> **INSTRUCTIONS TO FOLLOW**
Scan the listing below. Copy each line that contains "This".

> **RECORDS SUPPLIED**
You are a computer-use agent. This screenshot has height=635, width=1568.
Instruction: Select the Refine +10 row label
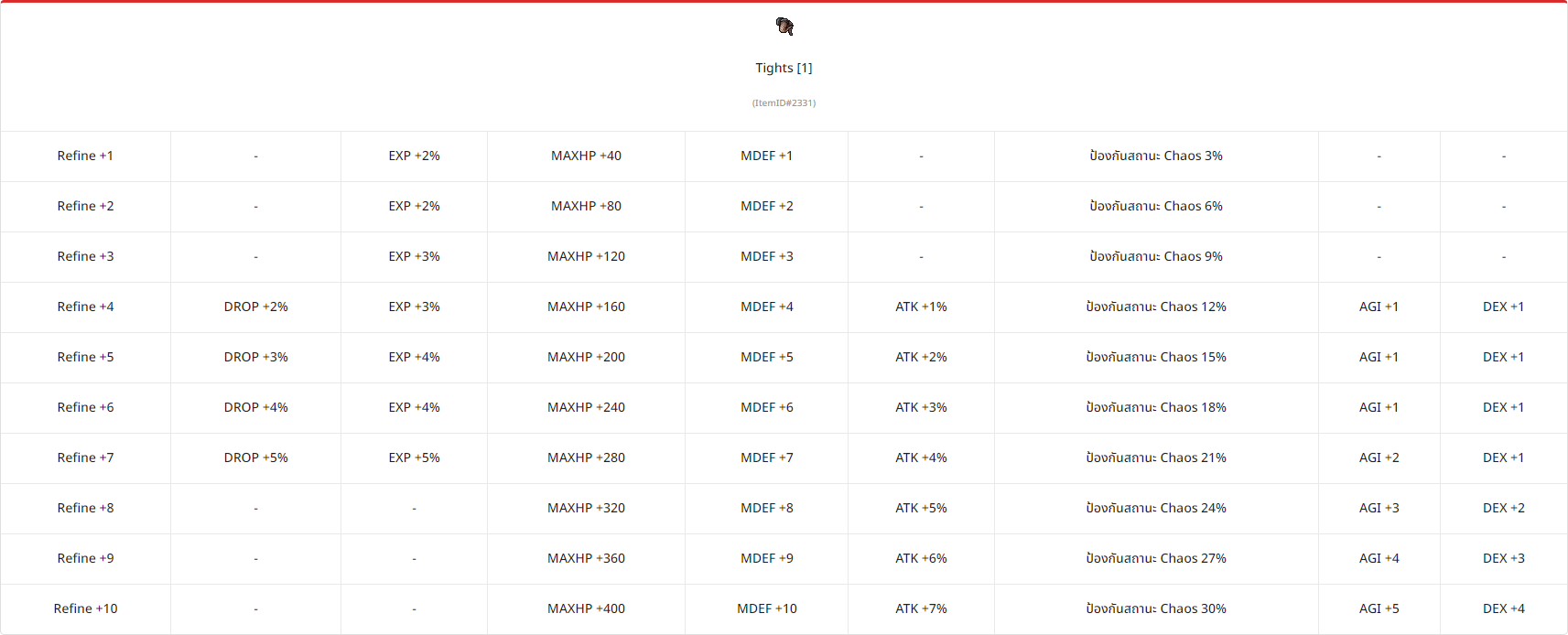click(x=85, y=608)
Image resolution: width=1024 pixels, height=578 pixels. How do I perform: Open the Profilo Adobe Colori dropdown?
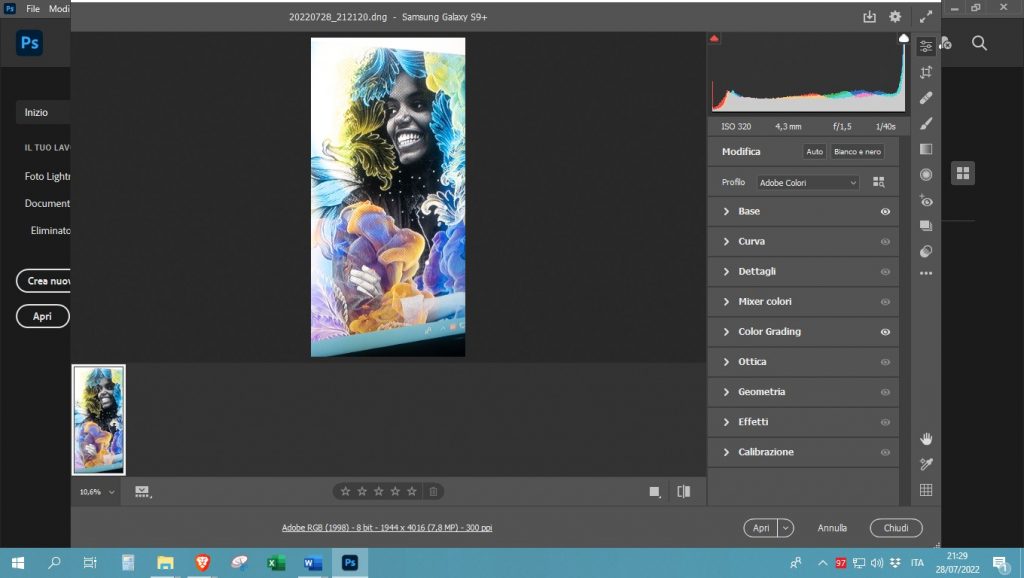[x=807, y=182]
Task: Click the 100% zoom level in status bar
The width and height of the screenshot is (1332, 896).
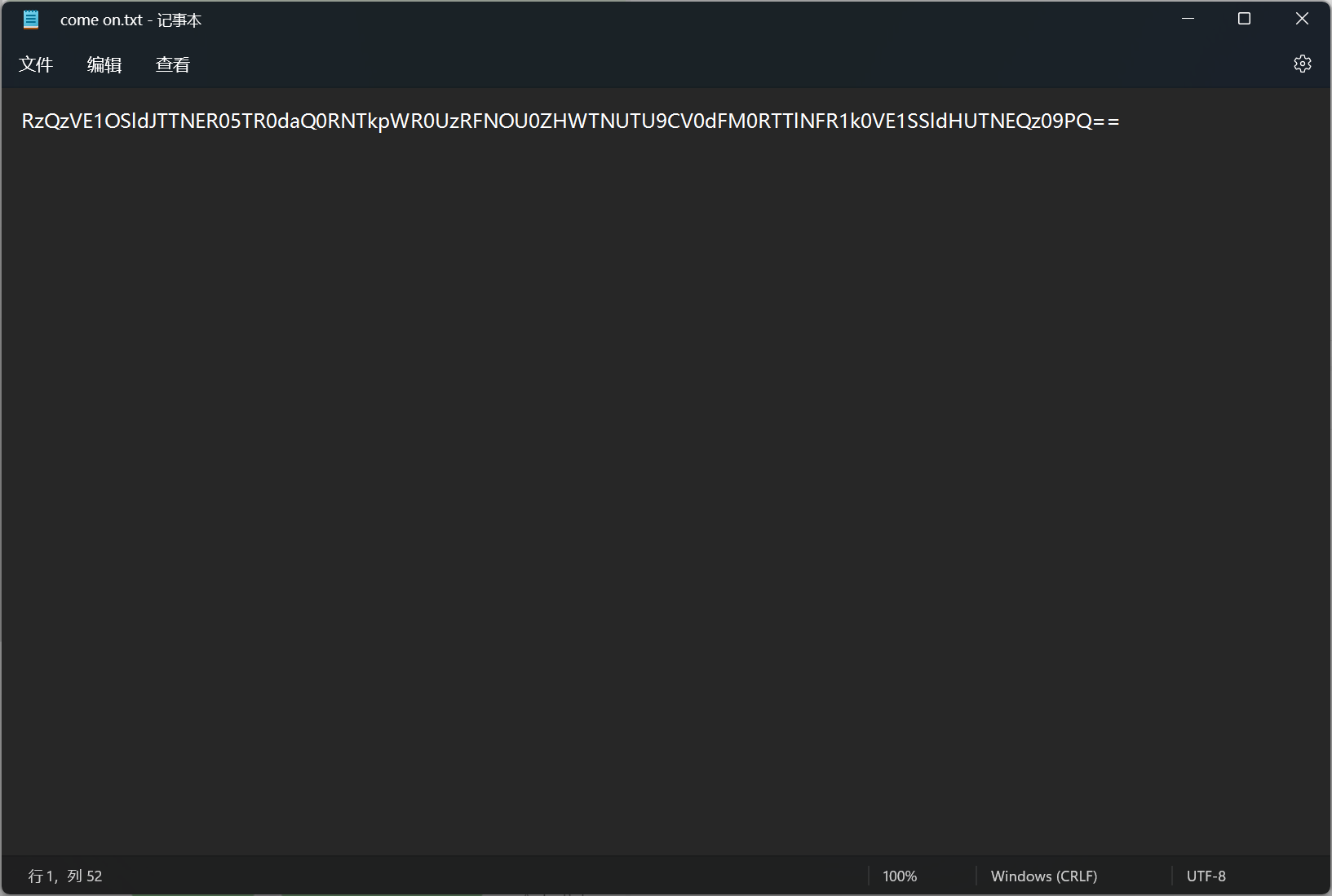Action: point(900,876)
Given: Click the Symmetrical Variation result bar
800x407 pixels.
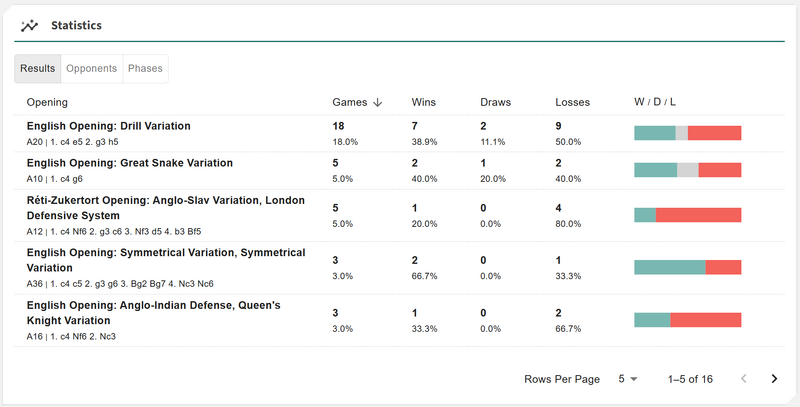Looking at the screenshot, I should tap(687, 267).
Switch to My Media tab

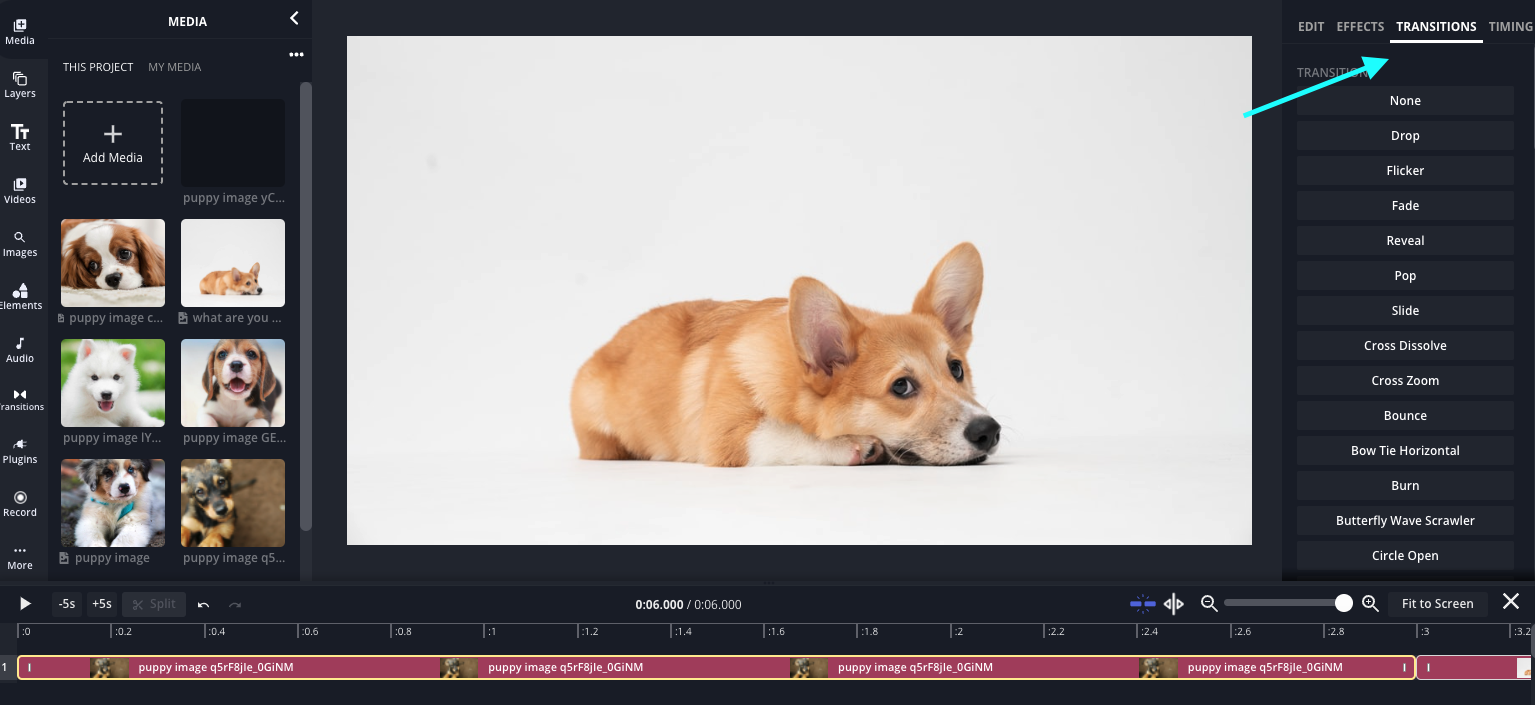click(174, 67)
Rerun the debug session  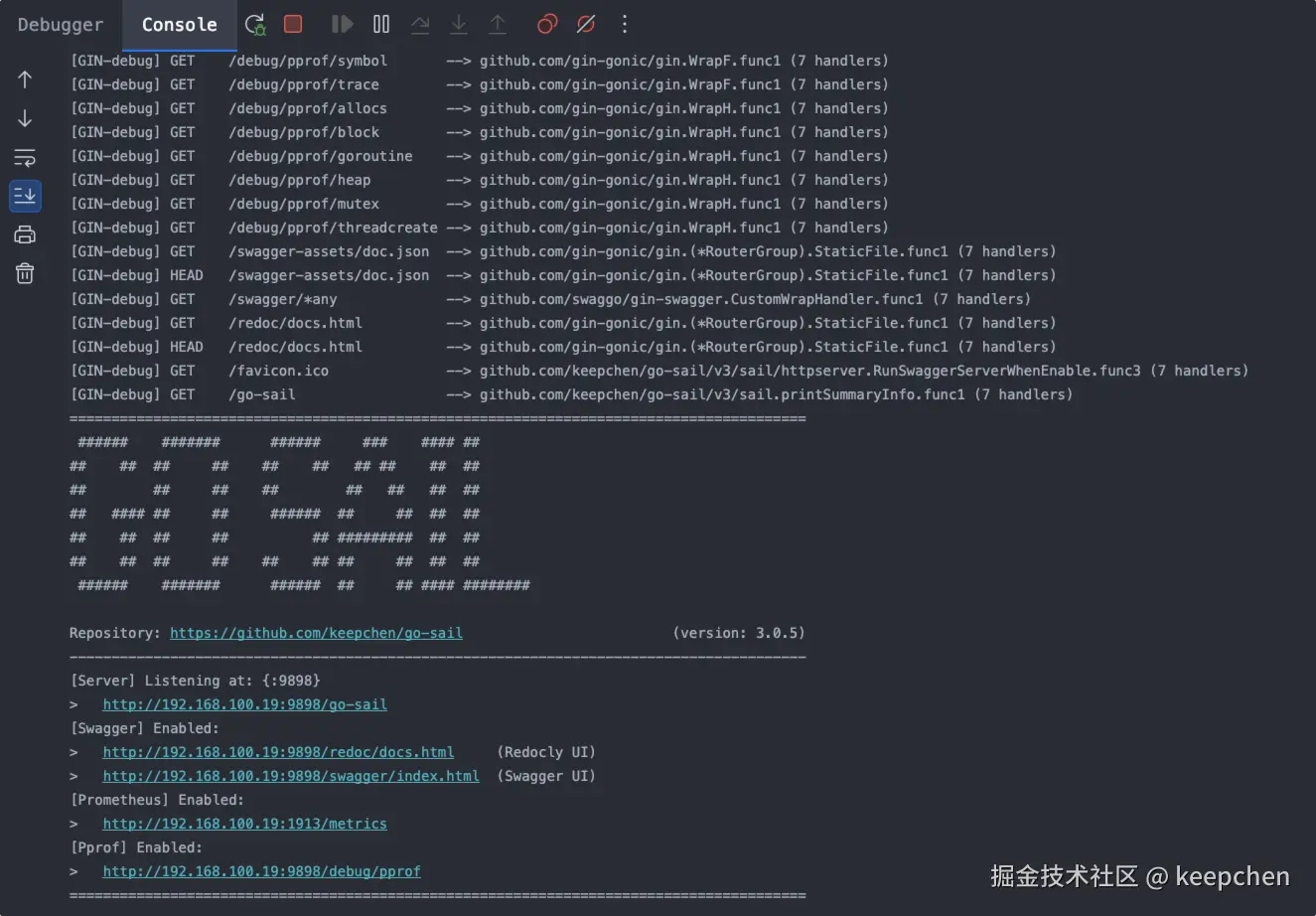254,24
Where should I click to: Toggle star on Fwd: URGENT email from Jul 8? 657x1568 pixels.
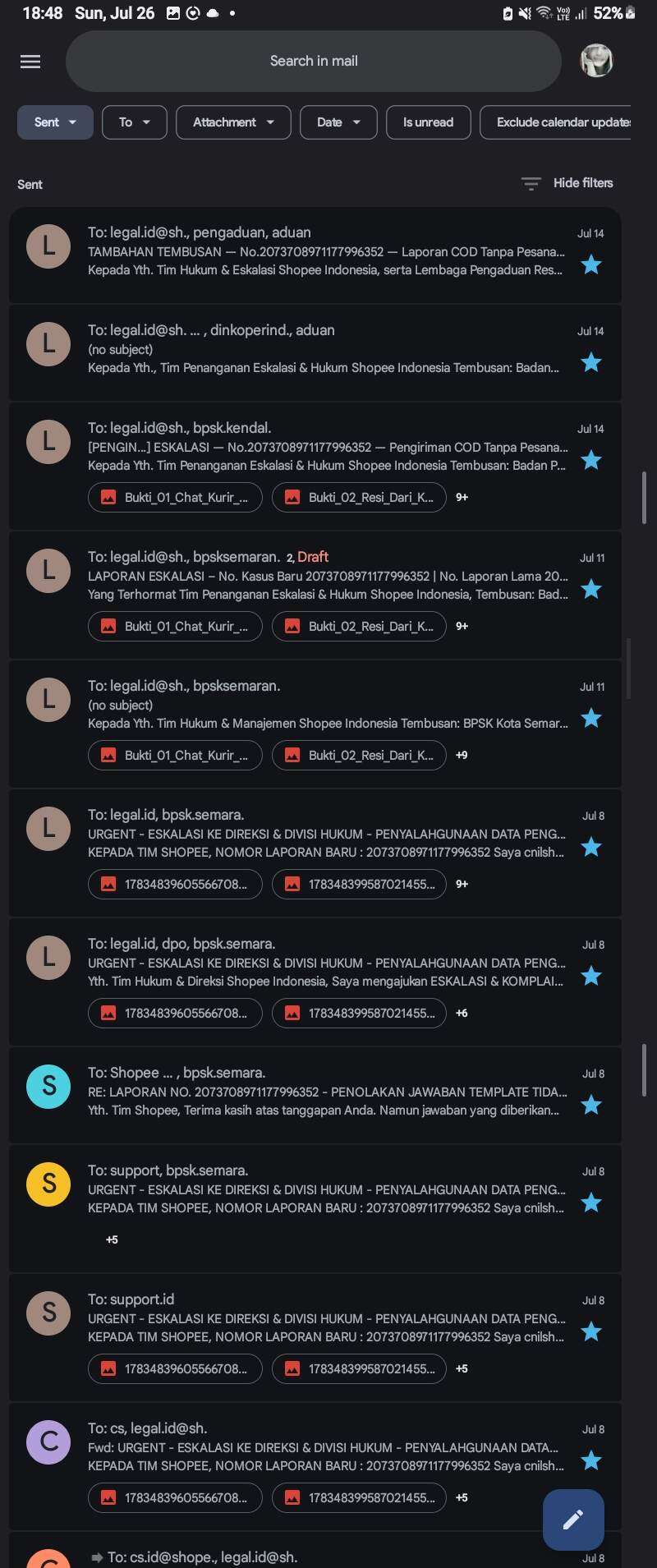591,1460

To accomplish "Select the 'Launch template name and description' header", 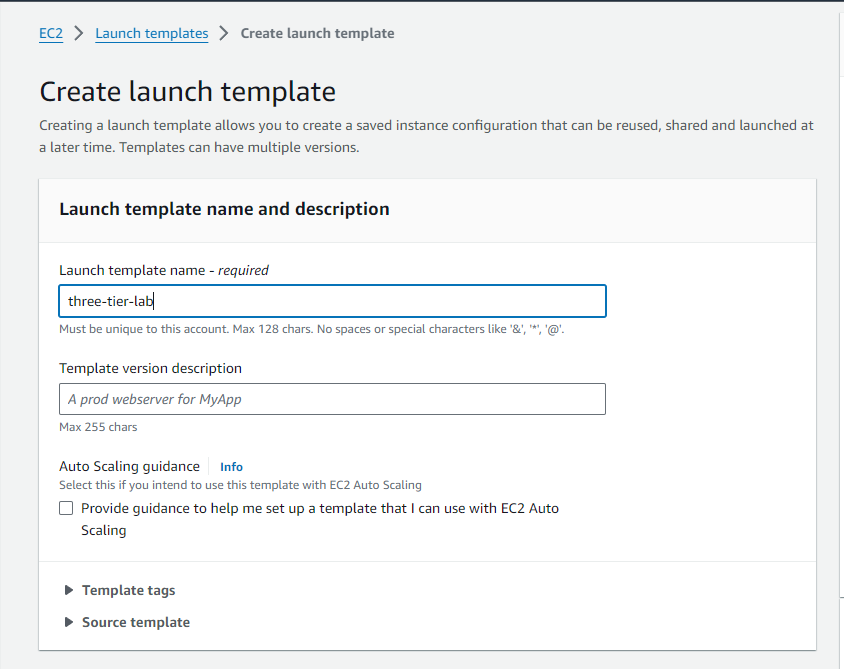I will tap(224, 209).
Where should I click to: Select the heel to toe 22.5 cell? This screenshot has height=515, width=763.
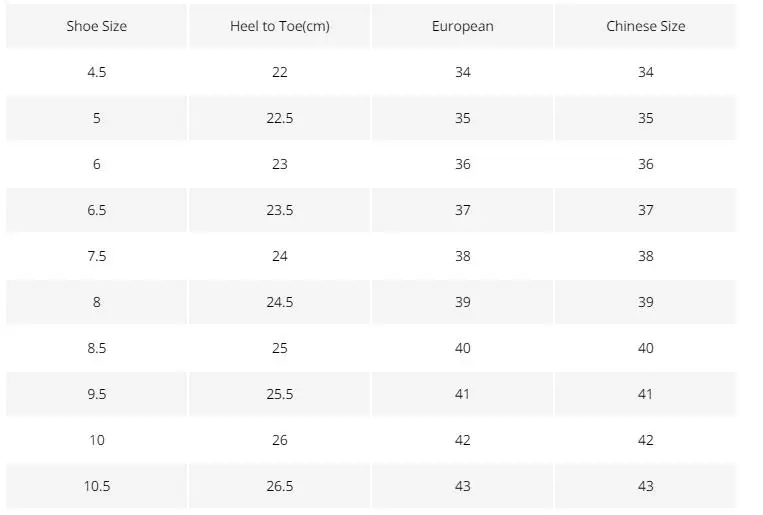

> **REPLY TO THE EXERCISE**
You are a computer-use agent. This screenshot has height=635, width=1568.
Where should I click to: Select the heel to toe 22.5 cell? This screenshot has height=515, width=763.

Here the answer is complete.